Molecules that stimulate immune activity can help to overcome cancer cell-mediated immunosuppression. CD40, a costimulatory molecule expressed by different types of cells, enhances T cell activity and anti-tumor immunity. Agonistic antibodies against CD40 have been shown to activate both adaptive and innate immunity and can be especially effective against cancer types with high expression of CD40, including glioblastoma (GBM). Functional analysis of immune cells shows how therapies affect immune activity, but bulk analysis may miss key characteristics of each individual cell. Bruker’s IsoCode® Single-Cell Secretome chips help researchers analyze individual cell function, providing deeper insights into immune response and the identity of cells driving immune activity.
Single-Cell Functional Proteomics Reveals Enhanced CD8+ Functionality
In a paper recently published in Science Translational Medicine, researchers evaluated a combination immunotoxin and anti-CD40 agonist therapy as a treatment for GBM. After determining safe dosages, the researchers showed that the combination therapy was able to induce immunological memory that ultimately improved survival in their GBM model. The researchers next examined the types of immune cells affected by the combination therapy and found that CD8+ tumor infiltrating lymphocytes (TILs) were necessary for the anti-tumor effects of the therapy.

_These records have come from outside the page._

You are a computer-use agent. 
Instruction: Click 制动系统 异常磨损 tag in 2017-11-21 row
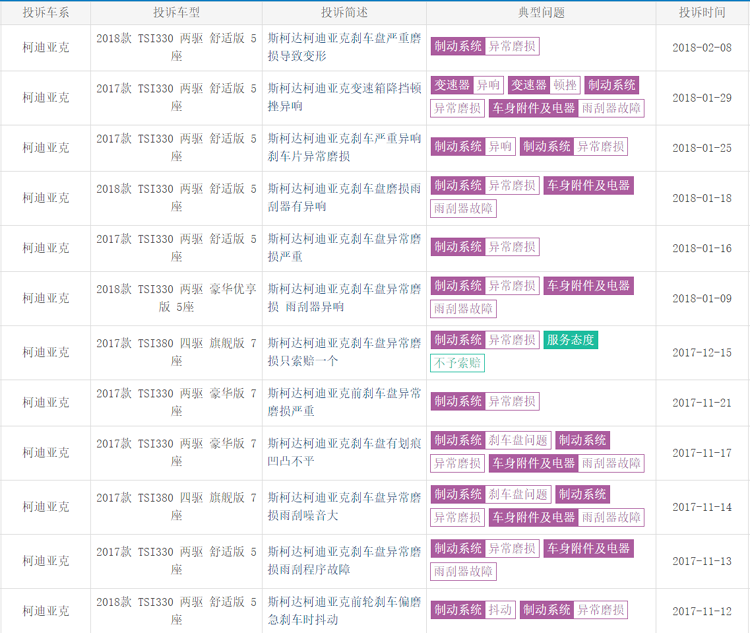[x=485, y=401]
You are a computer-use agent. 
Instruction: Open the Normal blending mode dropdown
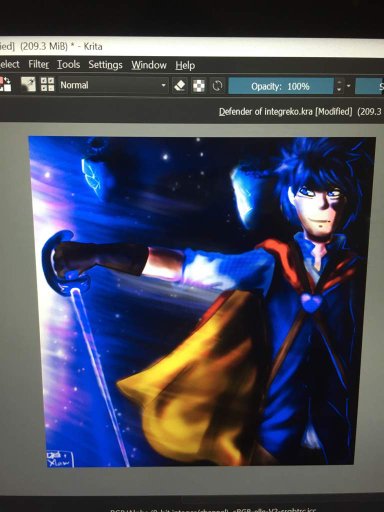click(x=113, y=85)
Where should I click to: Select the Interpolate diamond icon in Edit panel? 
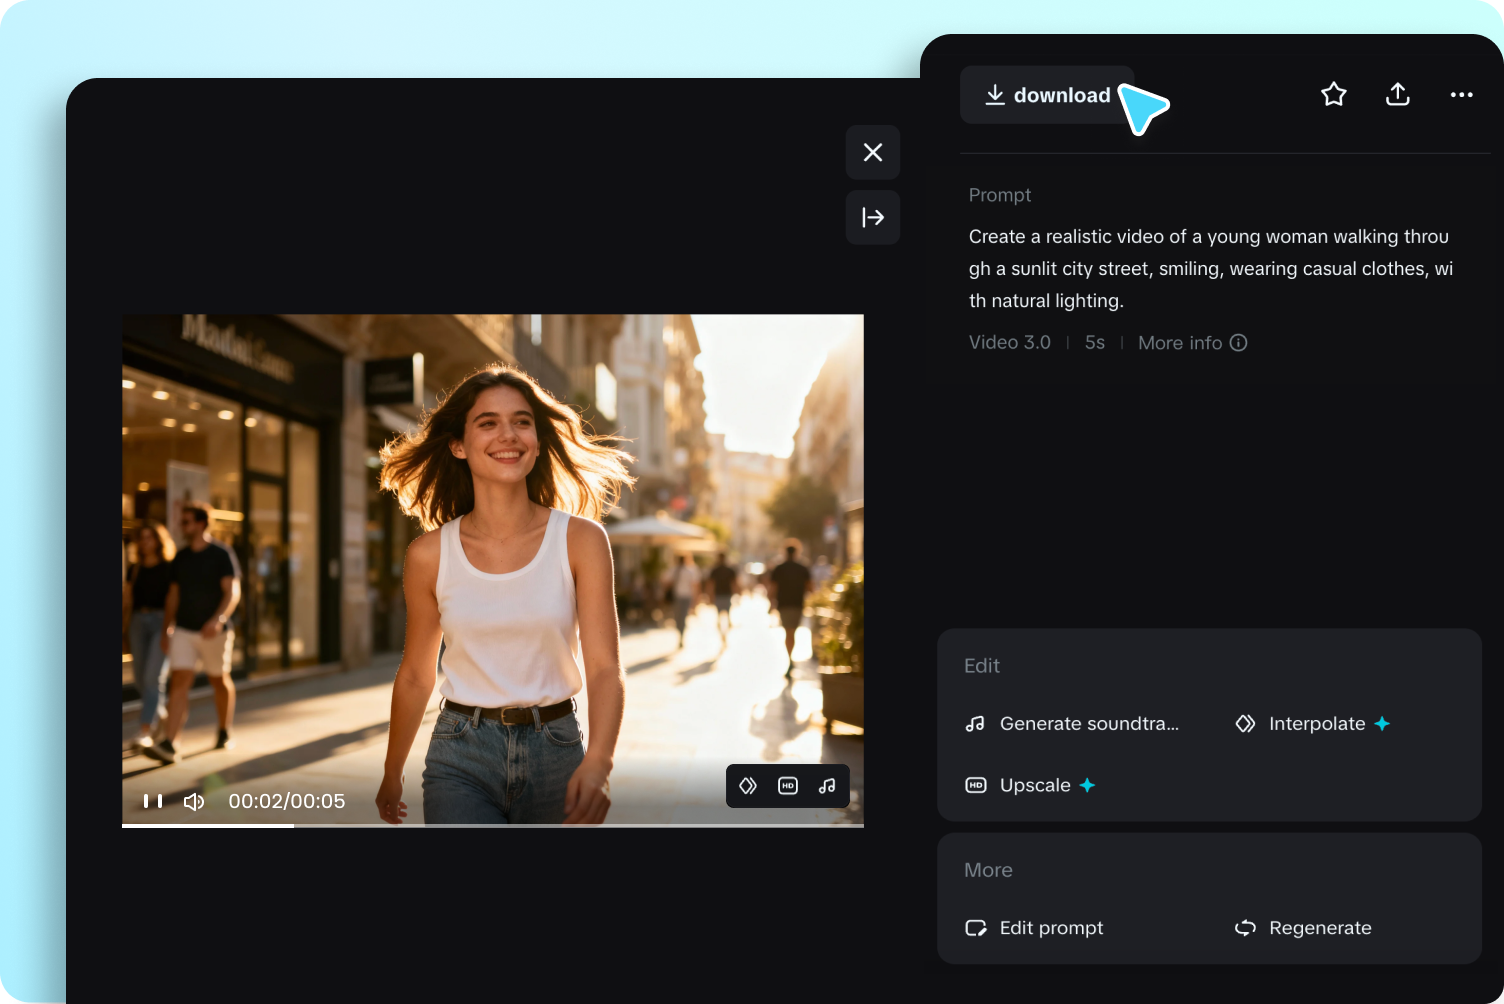pos(1244,723)
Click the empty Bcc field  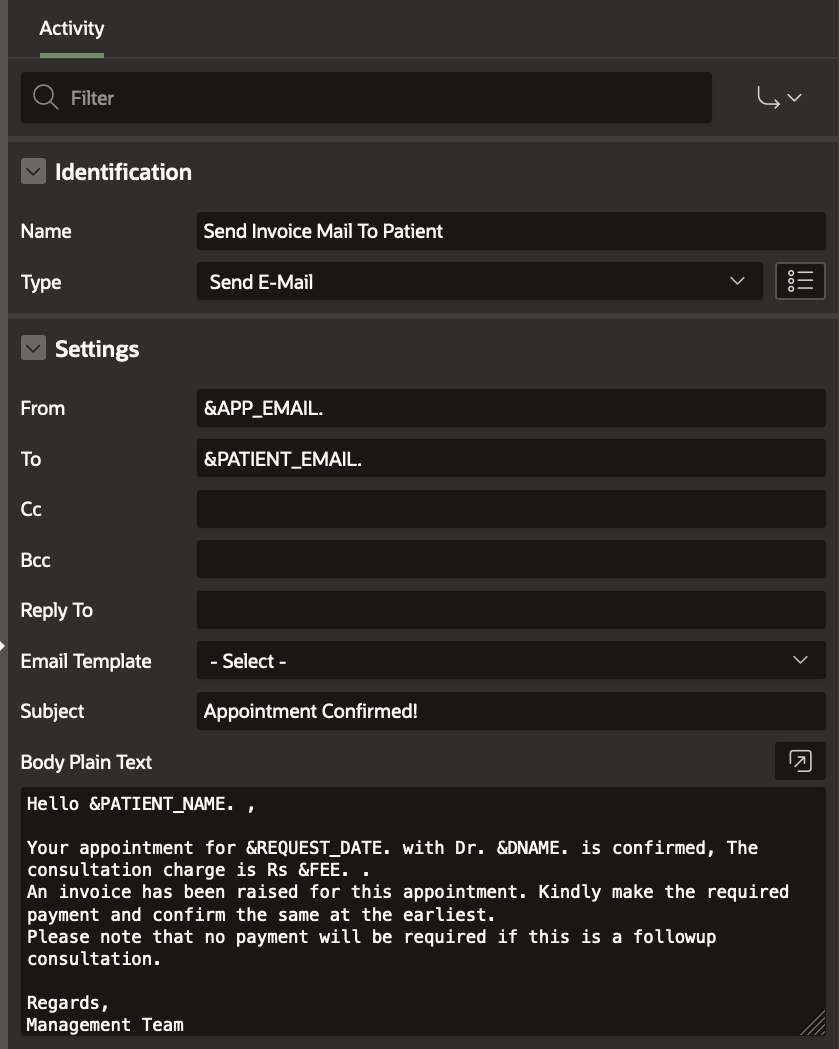[x=512, y=560]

Because the combination therapy was designed to stimulate immune cell function, the researchers used IsoCode® Single-Cell Secretome chips to characterize CD8+ TIL activity. While the individual therapies increased the number of polyfunctional cells, or cells secreting two or more cytokines, only the combination therapy resulted in highly polyfunctional cells secreting 5 or more cytokines. Assessing the individual cytokines being secreted showed that both the immunotoxin and combination therapy increased the diversity of secreted cytokines, indicating that the polyfunctional cells had a pro-inflammatory phenotype. By using single-cell functional phenotyping, the researchers were able to identify the subsets of CD8+ TILs driving antitumoral immune response and showed that their combination therapy could increase T cell function, in line with their hypothesis.
Evaluating Novel Immunotherapies with Single-Cell Analysis
Bruker’s single-cell functional analysis demonstrates how novel immunotherapies affect immune cell function at the single cell level, revealing the subsets of cells that drive immune response. Polyfunctionality is a powerful biomarker for anti-tumor efficacy and outcomes, and the use of single-cell functional analysis to characterize novel immunotherapies can identify key insights and help to guide early-stage development of new therapies.